=== Data in this exercise ===
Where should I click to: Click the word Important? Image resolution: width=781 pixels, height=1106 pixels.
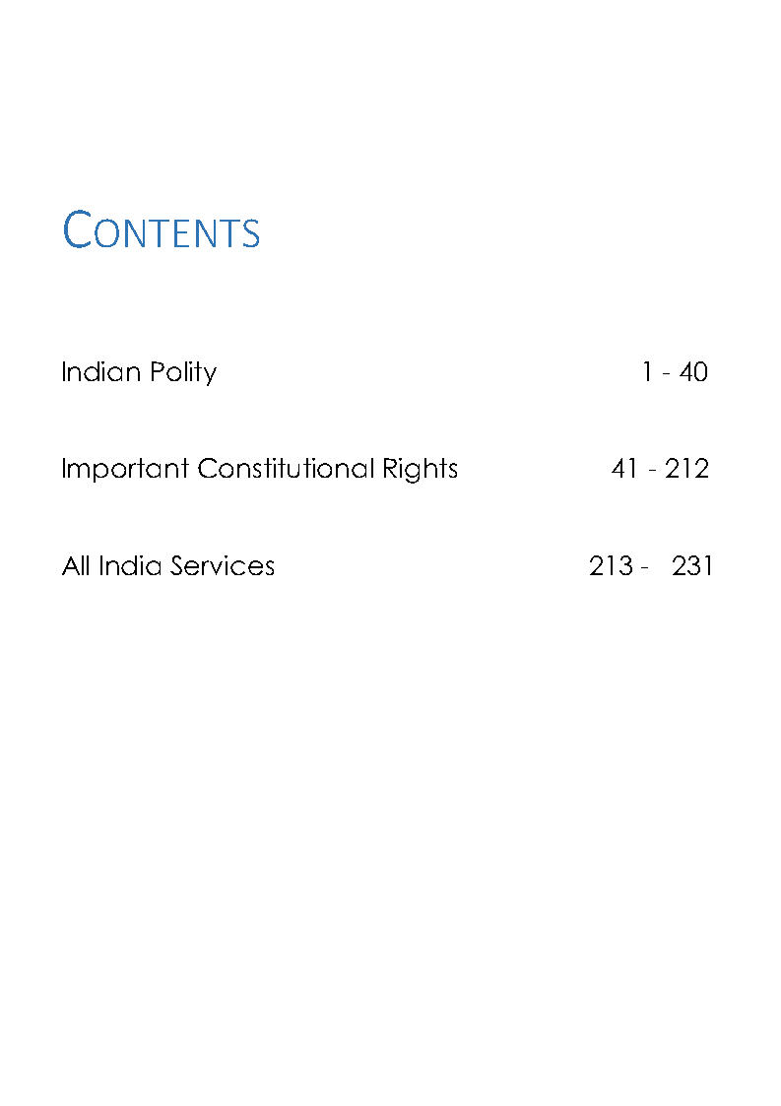click(125, 469)
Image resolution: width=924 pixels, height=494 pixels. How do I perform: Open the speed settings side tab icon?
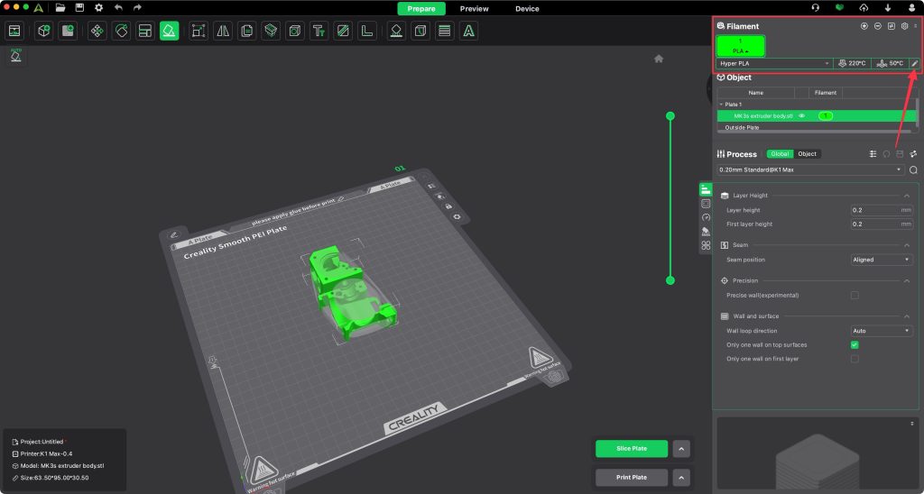coord(706,217)

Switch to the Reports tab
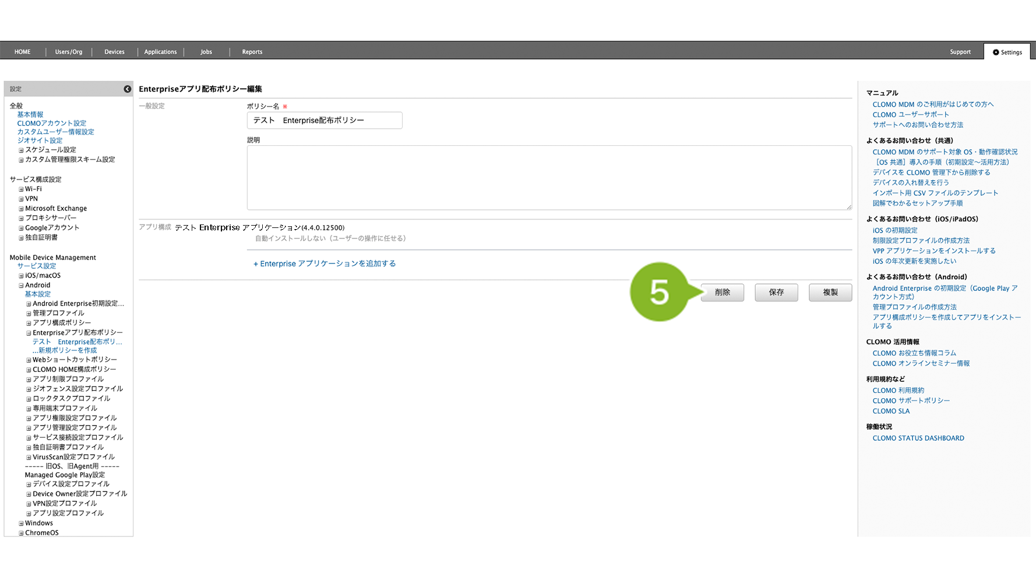click(252, 52)
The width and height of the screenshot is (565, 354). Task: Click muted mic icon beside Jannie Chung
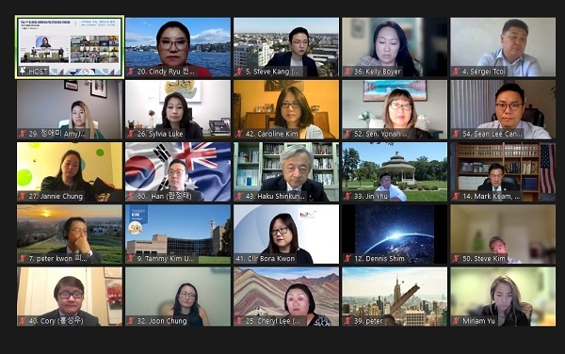point(23,196)
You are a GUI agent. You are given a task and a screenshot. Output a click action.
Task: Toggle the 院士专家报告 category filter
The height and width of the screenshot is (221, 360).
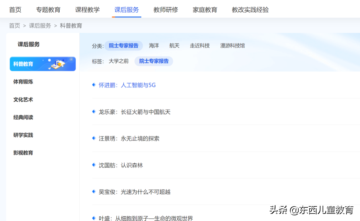(x=124, y=45)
===
- **Exercise requirements**: Each record is to be restated word for word; no picture goes in.

- **Exercise result**:
Where should I click to: Click the word Important? Image resolution: width=781 pixels, height=1106 pixels.
click(125, 469)
Image resolution: width=924 pixels, height=494 pixels. How do I perform: Open the speed settings side tab icon?
coord(706,217)

Switch to the Reports tab
click(252, 52)
The width and height of the screenshot is (565, 354). Task: Click muted mic icon beside Jannie Chung
point(23,196)
You are a GUI agent. You are given a task and a screenshot. Output a click action.
Task: Toggle the 院士专家报告 category filter
The height and width of the screenshot is (221, 360).
(x=124, y=45)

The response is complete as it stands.